Yes, as I was writing the question I was thinking the same thing. I've spent the last 8 years trying to be what someone else wanted and not only do I want my self-respect to not allow me to do that anymore, it's exhausting.


----------



## vi_bride04

Oh yeah there are definitely a few things I want to try before getting into another committed, long term relationship. One is definitely a bucket list item.


----------



## Jellybeans

PBear said:


> Yup.


Interesting.


----------



## firebelly1

So, I texted my gf last night and approached the subject by asking her if she'd ever been to one of the swinger clubs in Vegas. She said she had with a guy she'd been dating a while back. (They watched. She gave him a bj.) I said that sounded like something fun to do while I was there. She said, "Well, I want you to be careful." Ugh. I'd been feeling disapproved of by those in the thread yesterday who were advising me to be careful and now, here was my friend who I thought would be my partner in crime and she's ALSO questioning me. 
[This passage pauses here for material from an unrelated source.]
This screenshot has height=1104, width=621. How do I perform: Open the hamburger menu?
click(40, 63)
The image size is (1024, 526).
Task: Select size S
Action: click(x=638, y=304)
I'm pretty aware that it isn't the intent of anyone telling me to be careful to express disapproval so it must be my perception, which is I know is askew right now since it's only being three weeks since stbxh finally ended all hope of reconciliation. Someone on the thread here had recommended that I not only be physically safe but protect myself emotionally and maybe if I'm this sensitive, right now wouldn't be the best time to have sex with strangers in a public place. Not sure how I would react to possible rejection or ridicule or whatever. 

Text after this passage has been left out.